It is not an everyday occurrence that the leadership of a party that calls itself ruling can mobilise its membership to protest against a ruling of a court especially at this time when Parliament is considering the consequential orders in the verdict such as the make-up of the Electoral Commission and the 50 percent plus 1 definition of majority for presidential election winner.
But there it was this week that DPP supporters in Zomba and Blantyre took part in the protests that they termed Restoration of Justice March.
Simply put, the DPP is cornered and it is has seen its world thrown upside down as a result of the Constitutional Court ruling in Lilongwe on that day of February 3.
The party is in a fight of its life. By redefining the word majority in determining the winner of a presidential election in the Constitution to mean it is 50 percent plus 1 percent of the total valid vote, the five judges—Healey Potani, Dingiswayo Madise, Mike Tembo, Redson Kapindu and Ivy Kamanga—struck at the core and heart of the very reason DPP has always been in power.
The DPP has taken advantage of the fragmented opposition and keep its support predominantly in the Southern Region to win elections using simple majority.
The rest of the country has cringed and cried foul that we have a minority president at State House sent there by the DPP but the party has not cared a hoot.
Instead, the party gladly perched at the top and practised tribalism and regionalism knowing that they are enough to keep it in power.
But the ruling has blasted that false bubble and all of a sudden, the DPP establishment has seen its comfort zone wiped out in a blink of a second and now it is clutching at the straws.
The opposition-controlled Parliament has not wasted time to comply with the ruling by preparing three private members bills through its Legal Affairs Committee that sacrificed a whole weekend in Salima working with consultants to thrash out the proposed laws.

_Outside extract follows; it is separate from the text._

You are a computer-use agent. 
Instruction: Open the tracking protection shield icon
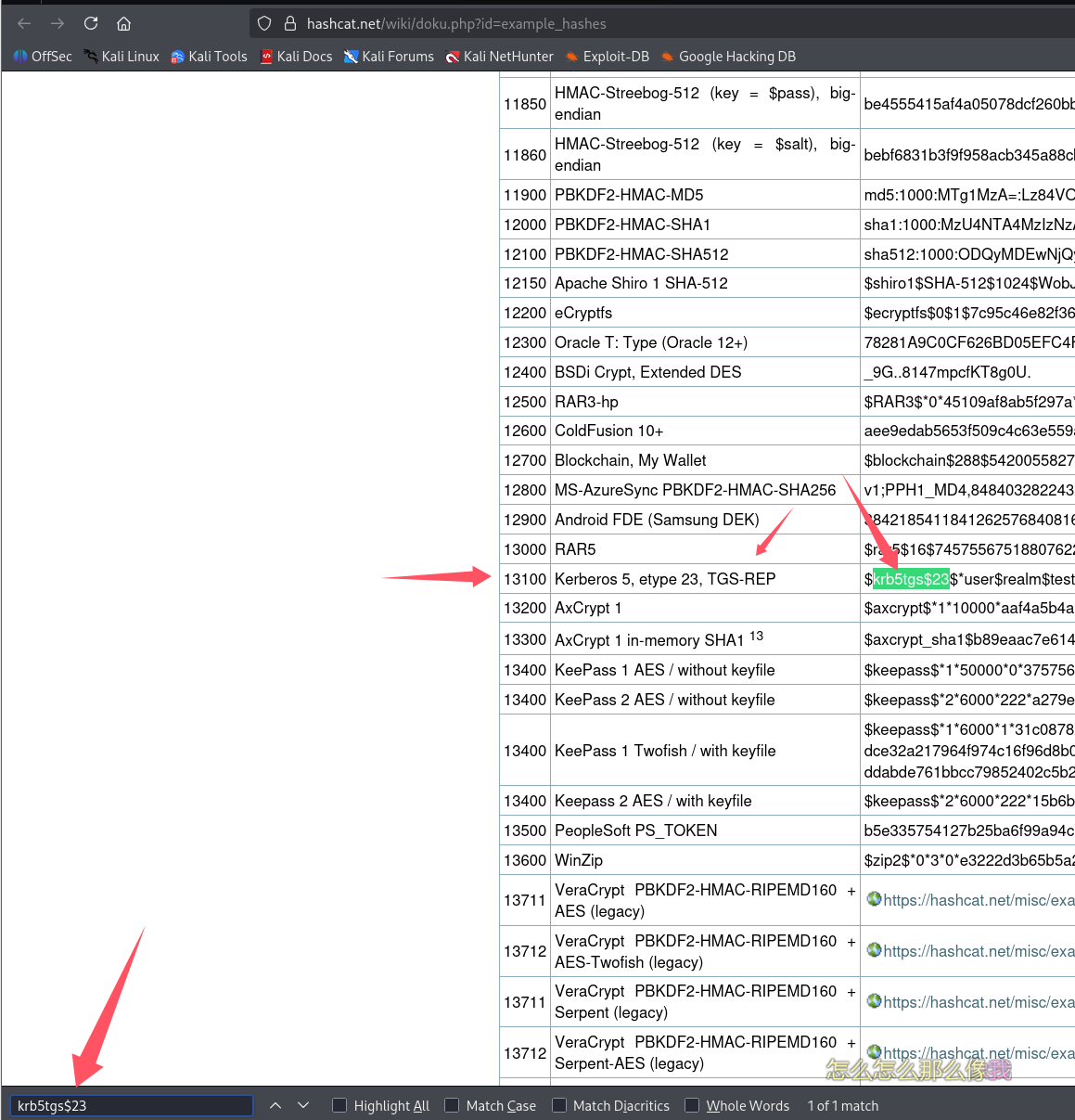tap(264, 23)
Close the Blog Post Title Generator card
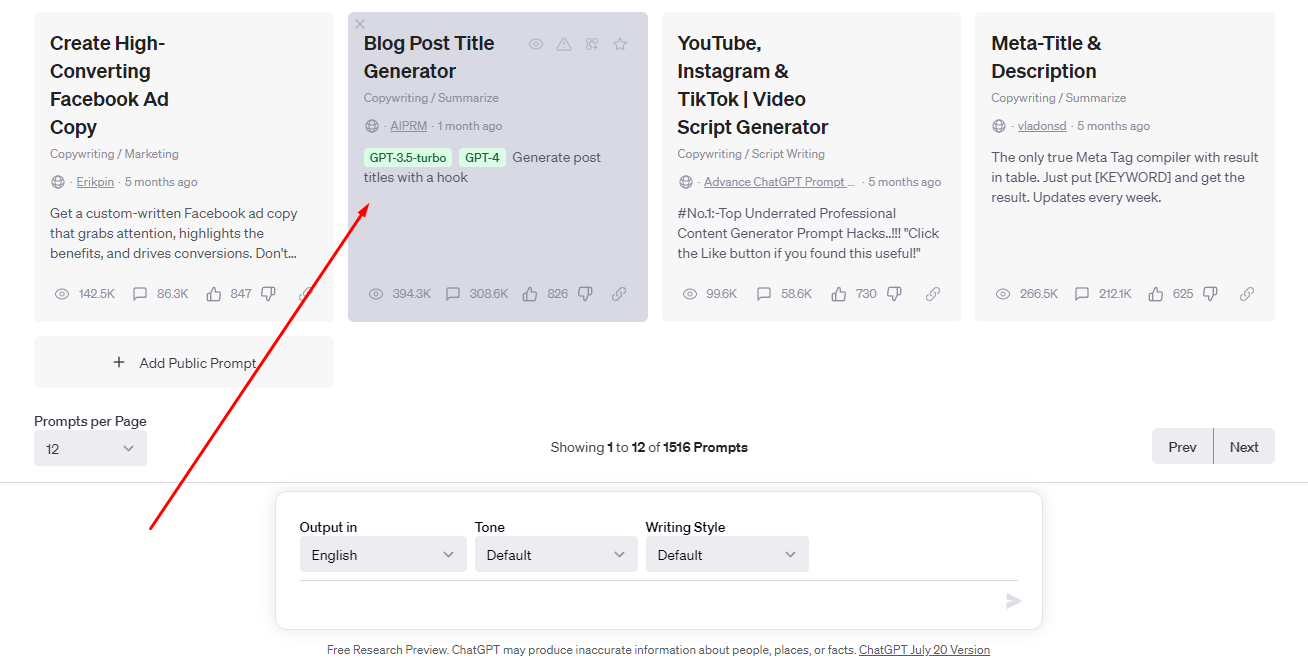The height and width of the screenshot is (672, 1308). [360, 24]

Motions tabled to allow the House to debate the bills were pushed through much to the opposition and chagrin of the DPP which vehemently and emotionally opposed them.
DPP MPs in the House ran their voices hoarse in castigating the Constitutional Court and for the first time spoke of the three arms of government—Executive, Judiciary and Parliament— being independent of each other.
But in the end, the MPs lost it and the train left them in their tracks.
The MP more or less replicated the so-called democratic march in Blantyre and Zomba that we saw this week and it was pathetic.
I repeat, DPP is fighting for its political life and it will get ugly.
Chinua Achebe wrote that when you see a toad jumping to safety in broad daylight, it is most probable that a deadly snake is after its life.
This is the reason the unthinkable happened— members of a party of a sitting president demonstrating against the same system he is its topmost boss.
It sounds funny but it is not.
Some must construe the march as a form of intimidation of the judges and a threat to independence of the Judiciary.
But the reality is the February 3 verdict which the five judges delivered is almost a seminal one; nullifying an election which is unheard of in most jurisdictions in the world.
It has earned the five judges not just local plaudits but even on the international scene.
During the demos, some placards carried by the protesters were alleging serious ethical issues about the judges.
This was outright defamatory and knowing the sensitivity of the case, the DPP could have raised them a long time ago.
It is once against a sign of panic in the ranks and file of an outfit that calls itself a ruling party.
It is a case of DPP surviving the initial shock of being told the President was not duly elected and now transitioning into the survival mode.
That is why there is great symbolism in the fact that the protests began in Blantyre and then moving on to Zomba and then Lilongwe and Mzuzu.
It is the DPP revitalising its base and put it in a fighting mood politically for the upcoming battle of an election that the party never wanted in the first place.
Yet the signs of panic and lack of strategy are there and I question the wisdom of the protests, calling the five judges names when the matter has been appealed in the Supreme Court.
The DPP is not being strategic by antagonising the same Judiciary it seeks remedy from through the unpalatable comments about the five judges.